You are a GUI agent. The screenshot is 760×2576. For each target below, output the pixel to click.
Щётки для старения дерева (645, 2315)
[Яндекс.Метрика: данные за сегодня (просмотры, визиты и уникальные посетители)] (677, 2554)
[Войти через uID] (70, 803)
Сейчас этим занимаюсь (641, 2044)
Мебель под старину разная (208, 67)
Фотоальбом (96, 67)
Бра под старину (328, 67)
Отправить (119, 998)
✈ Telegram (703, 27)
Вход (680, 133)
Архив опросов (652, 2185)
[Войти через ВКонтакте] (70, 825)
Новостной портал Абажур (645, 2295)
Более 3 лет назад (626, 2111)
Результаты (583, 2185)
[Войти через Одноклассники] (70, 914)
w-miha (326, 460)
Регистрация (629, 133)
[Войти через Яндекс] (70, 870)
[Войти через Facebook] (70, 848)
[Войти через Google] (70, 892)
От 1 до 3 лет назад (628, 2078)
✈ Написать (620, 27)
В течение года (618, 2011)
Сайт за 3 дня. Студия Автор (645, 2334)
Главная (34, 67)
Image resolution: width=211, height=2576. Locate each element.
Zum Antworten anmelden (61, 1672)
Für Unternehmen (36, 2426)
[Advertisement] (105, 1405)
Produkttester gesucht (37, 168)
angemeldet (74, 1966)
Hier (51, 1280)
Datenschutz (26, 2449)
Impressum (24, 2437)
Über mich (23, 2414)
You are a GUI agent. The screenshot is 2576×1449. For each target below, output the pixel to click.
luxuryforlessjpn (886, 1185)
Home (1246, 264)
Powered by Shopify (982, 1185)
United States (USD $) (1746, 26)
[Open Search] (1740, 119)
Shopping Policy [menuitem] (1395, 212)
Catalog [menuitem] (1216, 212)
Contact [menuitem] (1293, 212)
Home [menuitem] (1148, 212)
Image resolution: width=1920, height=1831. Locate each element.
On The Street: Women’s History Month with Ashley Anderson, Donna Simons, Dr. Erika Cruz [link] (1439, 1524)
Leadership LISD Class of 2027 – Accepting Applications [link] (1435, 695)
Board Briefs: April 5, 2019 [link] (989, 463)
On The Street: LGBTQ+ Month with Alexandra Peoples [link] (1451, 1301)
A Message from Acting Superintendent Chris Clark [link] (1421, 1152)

################

▶ **Problem to work on**
From the records, copy every line that has the string "Locate" in it.

▶ **Response to this task**
Image resolution: width=211, height=2576. Locate each element.
Image resolution: width=1920, height=1831. Locate each element.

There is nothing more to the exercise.